If their lives and characters be anything to the point the
Governor must be in the right.
In truth, things are in a sad way here, for there is robbery on
every hand, and who can tell what the end may be? Perhaps that we
go to the English after all. Monsieur Doltaire--you do not know
him, I think--says, "If the English eat us, as they swear they
will, they'll die of megrims, our affairs are so indigestible." At
another time he said, "Better to be English than to be damned." And
when some one asked him what he meant, he said, "Is it not read
from the altar, 'Cursed is he that putteth his trust in man'? The
English trust nobody, and we trust the English." That was aimed at
Captain Moray, who was present, and I felt it a cruel thing for him
to say; but Captain Moray, smiling at the ladies, said, "Better
to be French and damned than not to be French at all." And this
pleased Monsieur Doltaire, who does not love him.

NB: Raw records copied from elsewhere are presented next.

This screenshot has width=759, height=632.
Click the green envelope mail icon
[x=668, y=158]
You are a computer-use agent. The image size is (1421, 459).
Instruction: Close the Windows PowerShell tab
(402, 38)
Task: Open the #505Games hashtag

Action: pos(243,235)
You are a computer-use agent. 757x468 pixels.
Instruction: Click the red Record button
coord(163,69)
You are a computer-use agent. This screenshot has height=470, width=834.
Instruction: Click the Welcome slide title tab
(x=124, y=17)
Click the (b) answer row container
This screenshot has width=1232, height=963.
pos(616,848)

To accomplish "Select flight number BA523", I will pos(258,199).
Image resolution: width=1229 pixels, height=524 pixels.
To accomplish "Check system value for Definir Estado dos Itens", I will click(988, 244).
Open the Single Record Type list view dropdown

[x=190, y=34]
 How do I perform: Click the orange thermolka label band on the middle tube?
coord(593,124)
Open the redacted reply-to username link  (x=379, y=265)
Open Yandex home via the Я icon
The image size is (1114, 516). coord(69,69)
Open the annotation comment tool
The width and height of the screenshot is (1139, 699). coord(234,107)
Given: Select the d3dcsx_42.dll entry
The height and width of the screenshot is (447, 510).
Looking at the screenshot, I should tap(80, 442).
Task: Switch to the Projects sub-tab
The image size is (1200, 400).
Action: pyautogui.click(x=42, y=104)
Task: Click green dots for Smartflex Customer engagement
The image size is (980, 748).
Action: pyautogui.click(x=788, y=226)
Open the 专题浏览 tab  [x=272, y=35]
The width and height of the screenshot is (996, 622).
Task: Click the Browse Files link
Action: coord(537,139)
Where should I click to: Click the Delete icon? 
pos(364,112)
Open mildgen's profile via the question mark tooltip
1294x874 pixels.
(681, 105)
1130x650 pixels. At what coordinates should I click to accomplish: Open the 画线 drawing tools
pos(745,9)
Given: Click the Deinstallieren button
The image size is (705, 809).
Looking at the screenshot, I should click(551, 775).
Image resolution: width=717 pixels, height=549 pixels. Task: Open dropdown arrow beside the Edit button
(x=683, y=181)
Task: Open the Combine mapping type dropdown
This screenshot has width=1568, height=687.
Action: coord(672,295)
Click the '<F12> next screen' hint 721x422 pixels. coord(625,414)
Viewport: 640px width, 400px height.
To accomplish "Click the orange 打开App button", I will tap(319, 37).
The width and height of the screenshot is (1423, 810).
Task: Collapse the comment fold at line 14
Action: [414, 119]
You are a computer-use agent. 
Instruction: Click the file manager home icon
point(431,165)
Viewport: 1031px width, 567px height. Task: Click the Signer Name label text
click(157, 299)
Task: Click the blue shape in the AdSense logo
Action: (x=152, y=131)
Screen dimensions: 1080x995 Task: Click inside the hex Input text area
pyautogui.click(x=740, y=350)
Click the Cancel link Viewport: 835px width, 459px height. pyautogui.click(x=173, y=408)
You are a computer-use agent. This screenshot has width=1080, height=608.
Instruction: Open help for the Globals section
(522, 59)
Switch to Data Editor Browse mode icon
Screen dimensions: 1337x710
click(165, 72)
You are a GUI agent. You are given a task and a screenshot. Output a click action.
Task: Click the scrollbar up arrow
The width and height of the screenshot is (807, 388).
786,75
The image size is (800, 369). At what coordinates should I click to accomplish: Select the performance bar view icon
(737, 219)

I know not
why, but there are vague whispers that he is acting against the
Englishman for causes best known at Versailles, which have nothing
to do with our affairs here. I do believe that Monsieur Doltaire
would rather hear a clever thing than get ten thousand francs. At
such times his face lights up, he is at once on his mettle, his
eyes look almost fiendishly beautiful. He is a handsome man, but
he is wicked, and I do not think he has one little sense of morals.